DATASET RECORDS ::
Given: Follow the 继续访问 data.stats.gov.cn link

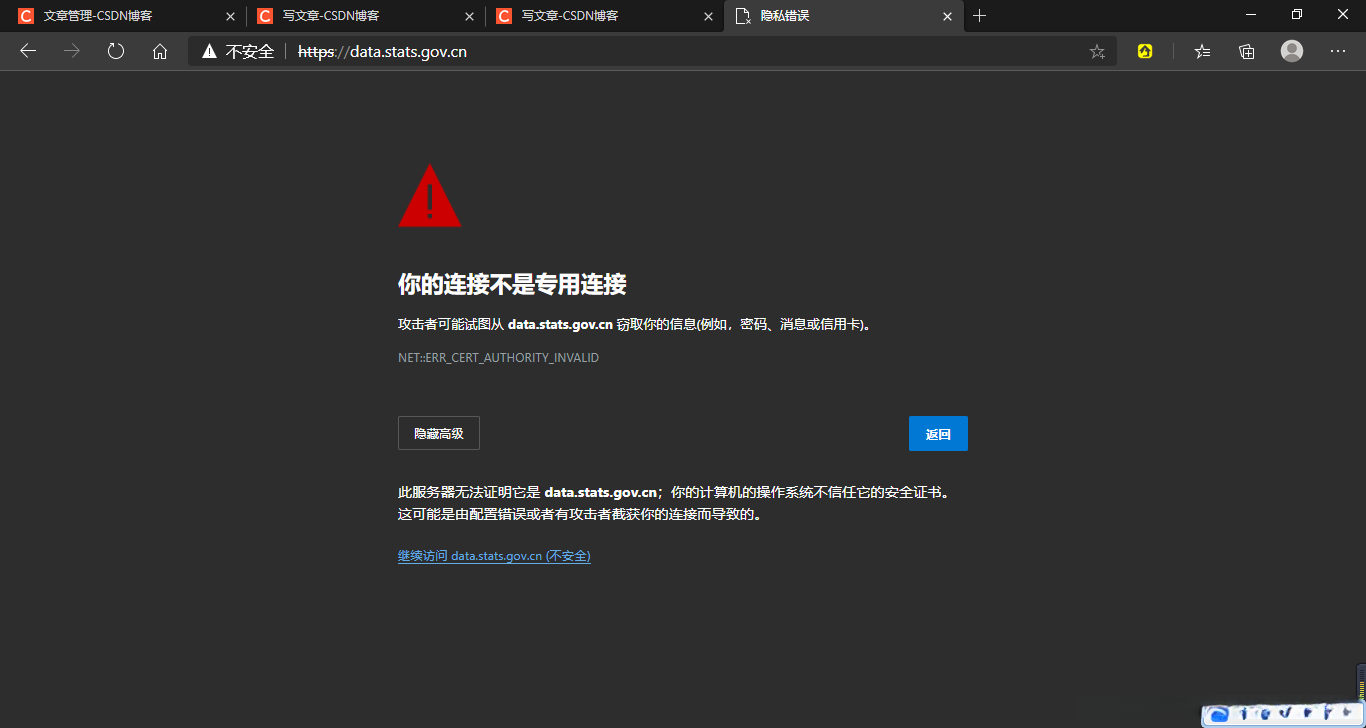Looking at the screenshot, I should 494,555.
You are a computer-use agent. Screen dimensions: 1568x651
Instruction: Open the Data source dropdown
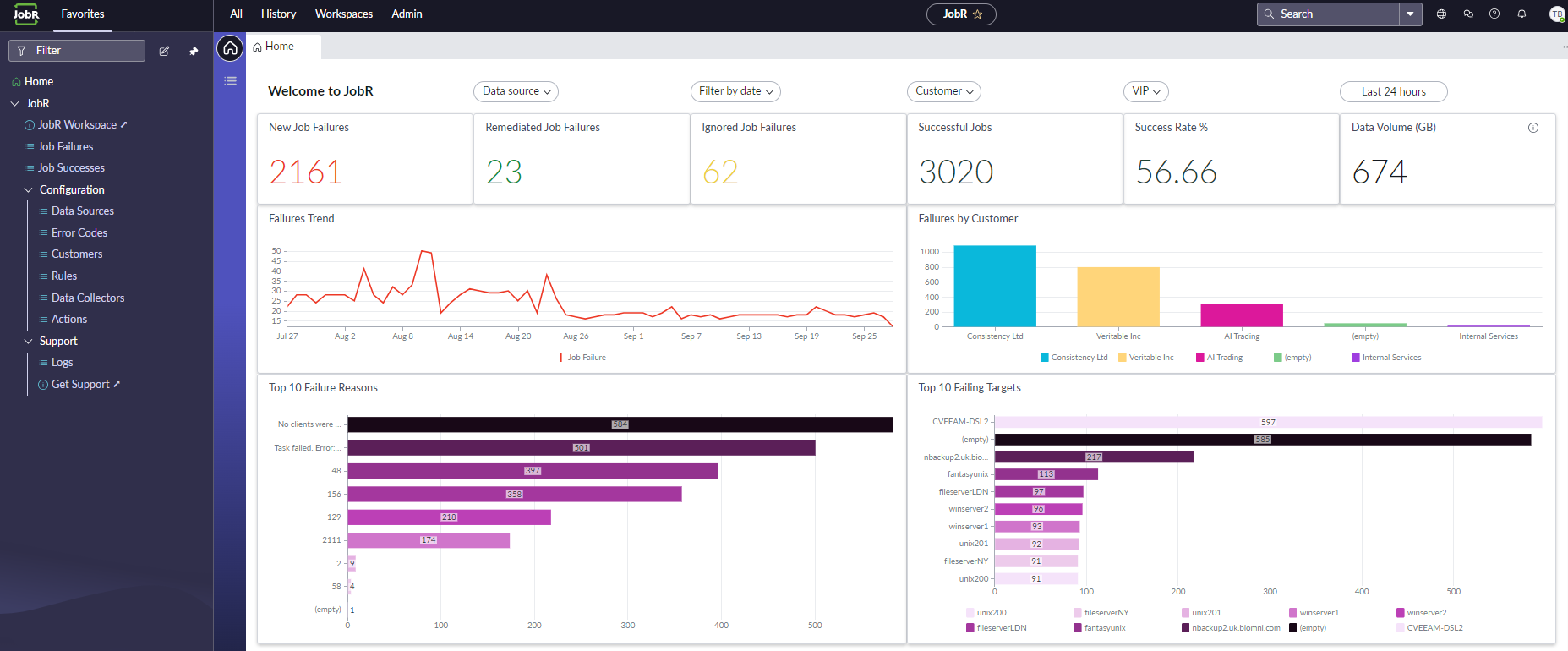click(x=516, y=91)
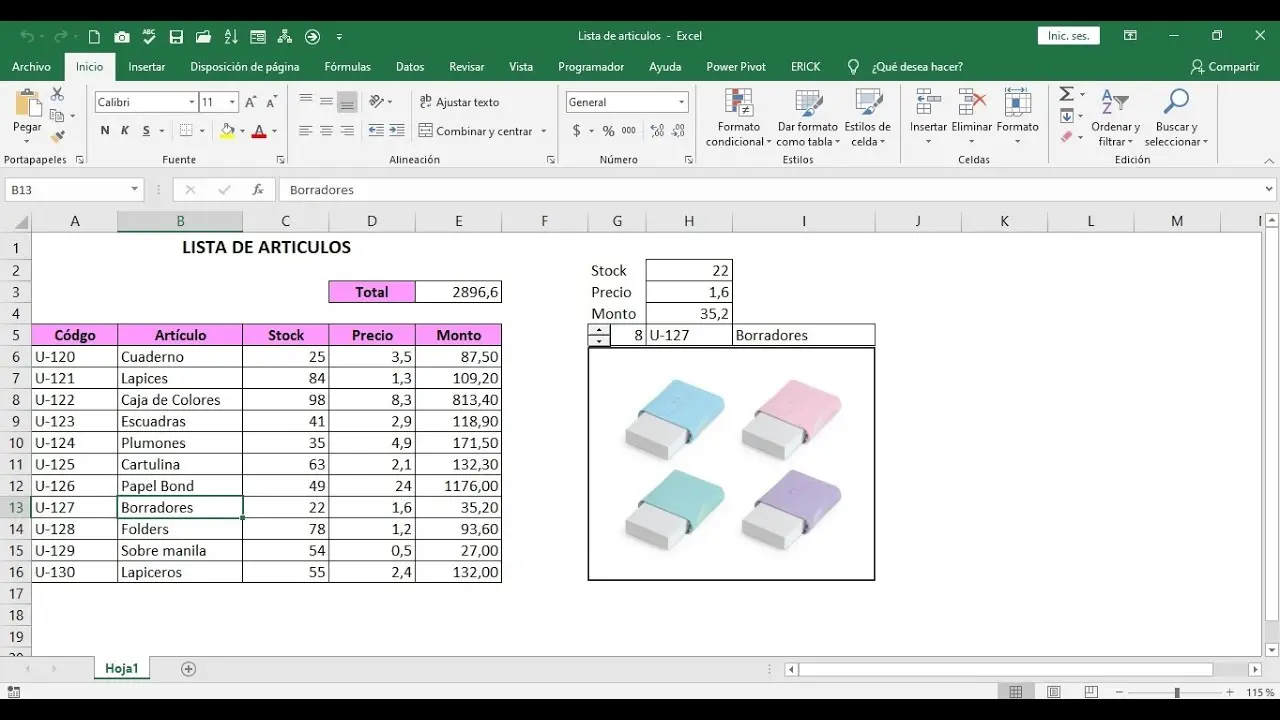Click the Compartir button
This screenshot has height=720, width=1280.
pyautogui.click(x=1225, y=67)
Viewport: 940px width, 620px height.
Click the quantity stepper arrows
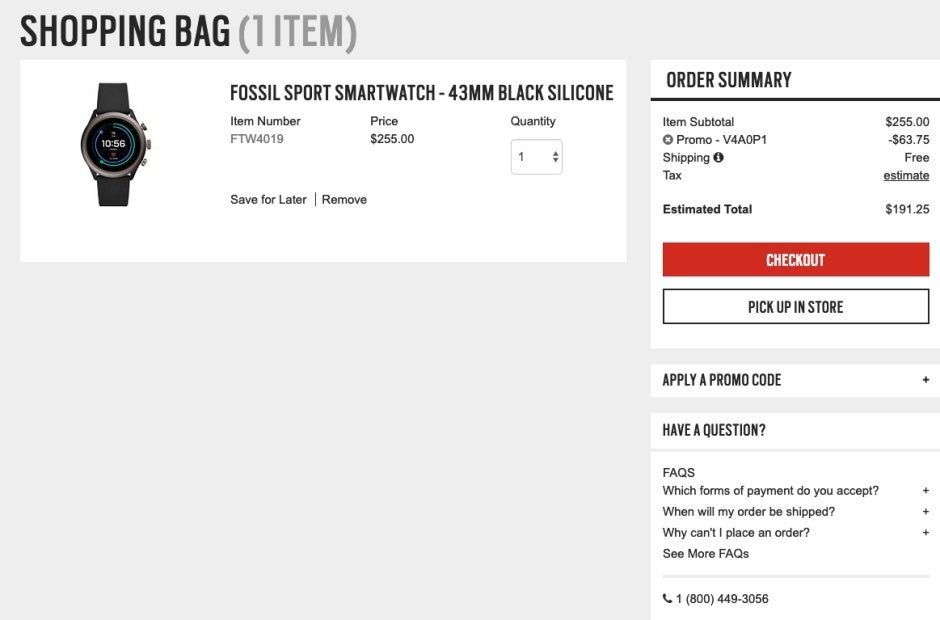(x=555, y=157)
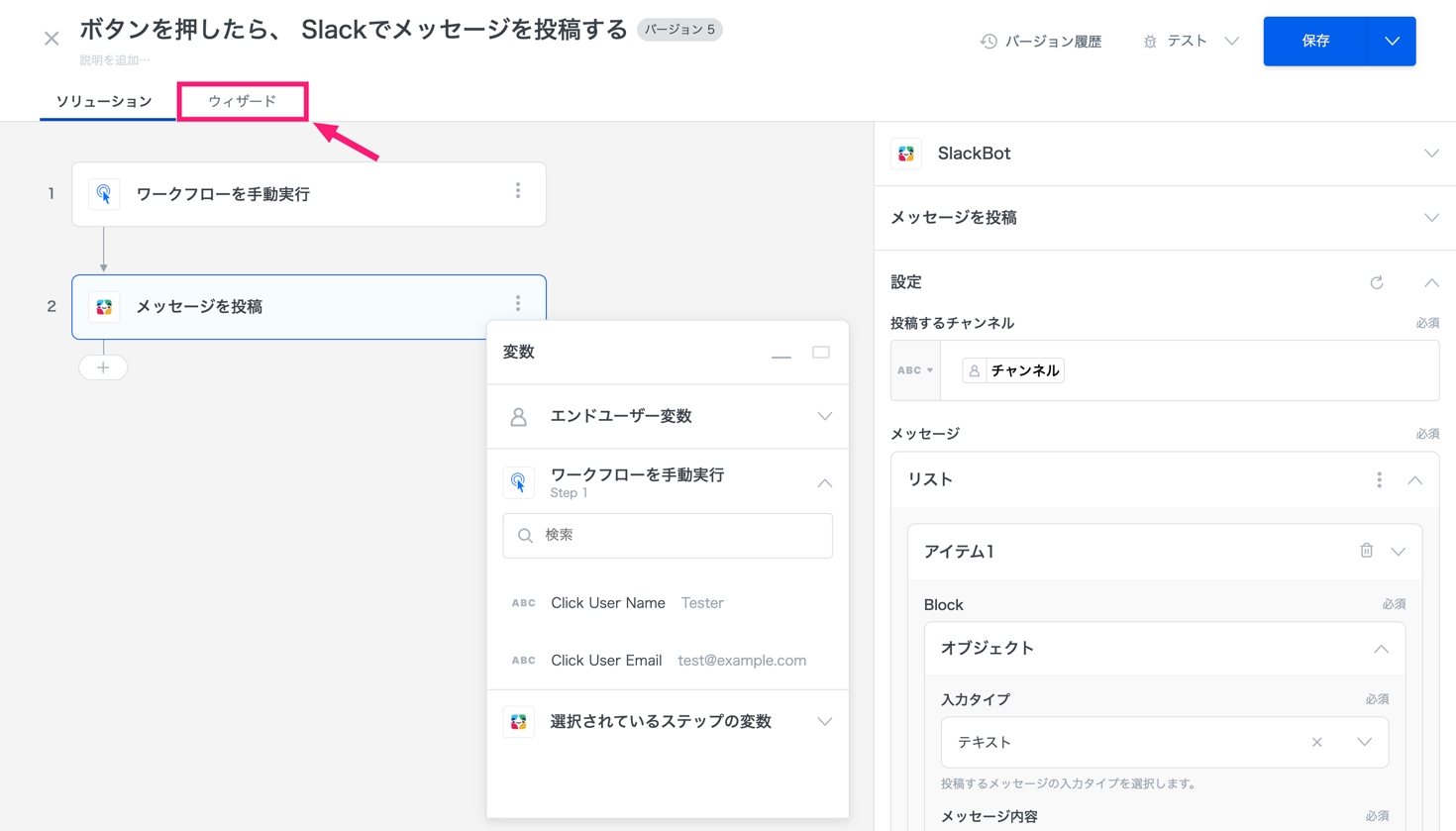Screen dimensions: 1456x831
Task: Click the refresh icon in 設定 section
Action: (1376, 282)
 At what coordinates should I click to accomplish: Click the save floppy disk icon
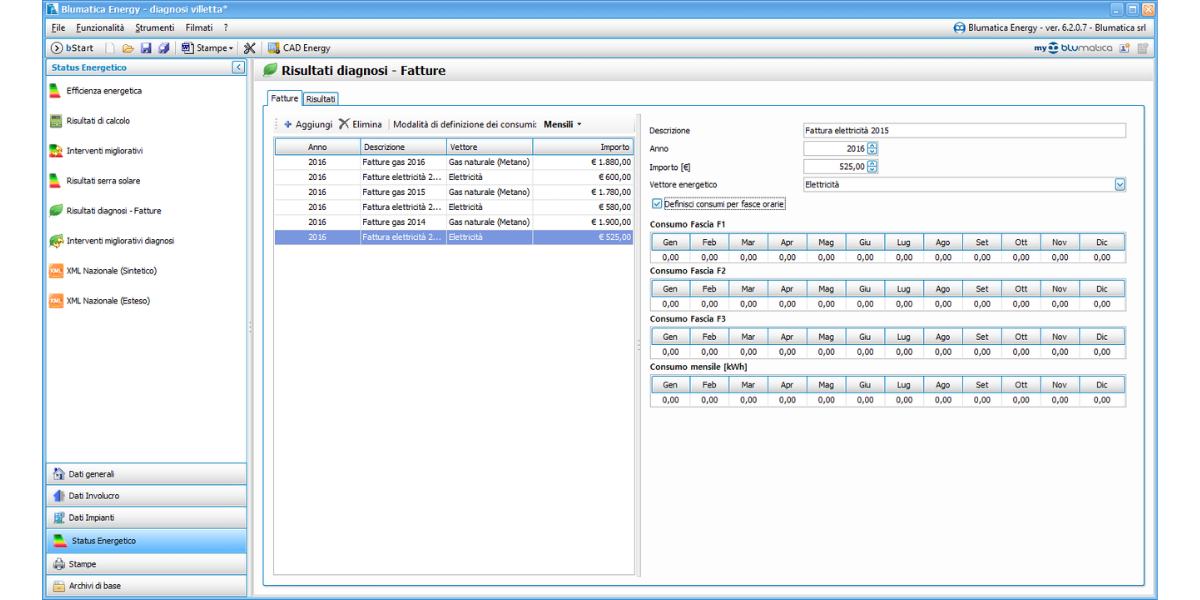point(146,48)
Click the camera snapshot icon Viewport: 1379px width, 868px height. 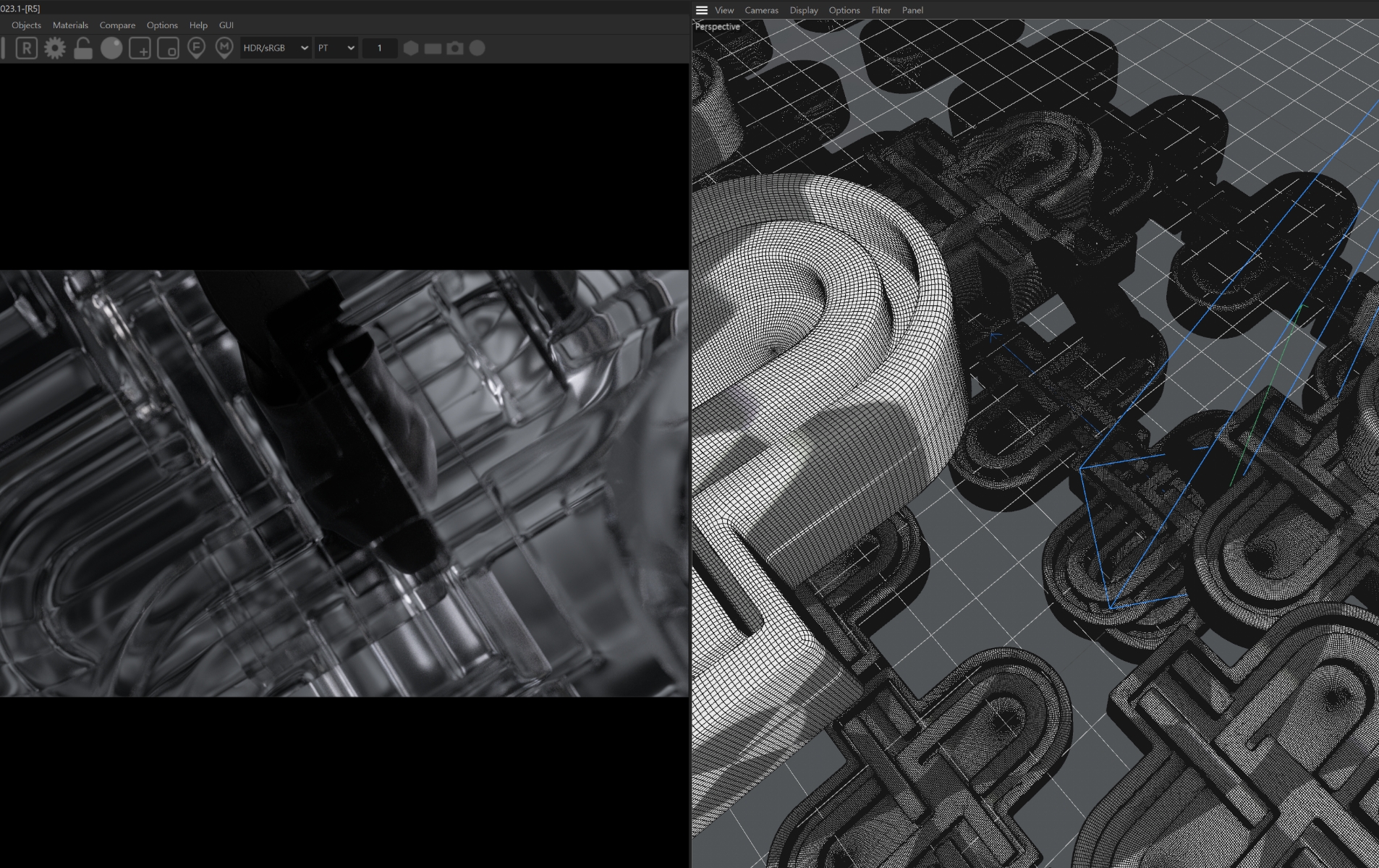pyautogui.click(x=455, y=48)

EXERCISE GOAL :: Emit the lines of the material exactly, from its first line to the line containing "Viewport: 940px width, 620px height.", inclusive; leave every picture out.

SOLUTION FOR THIS PROBLEM ::
Given: Follow the 继续访问 data.stats.gov.cn link

Looking at the screenshot, I should 494,555.
You are a computer-use agent. Screen dimensions: 1568x651
Instruction: Open the Data source dropdown
click(x=516, y=91)
Click the Compartir button
This screenshot has height=720, width=1280.
pyautogui.click(x=1225, y=67)
Viewport: 940px width, 620px height.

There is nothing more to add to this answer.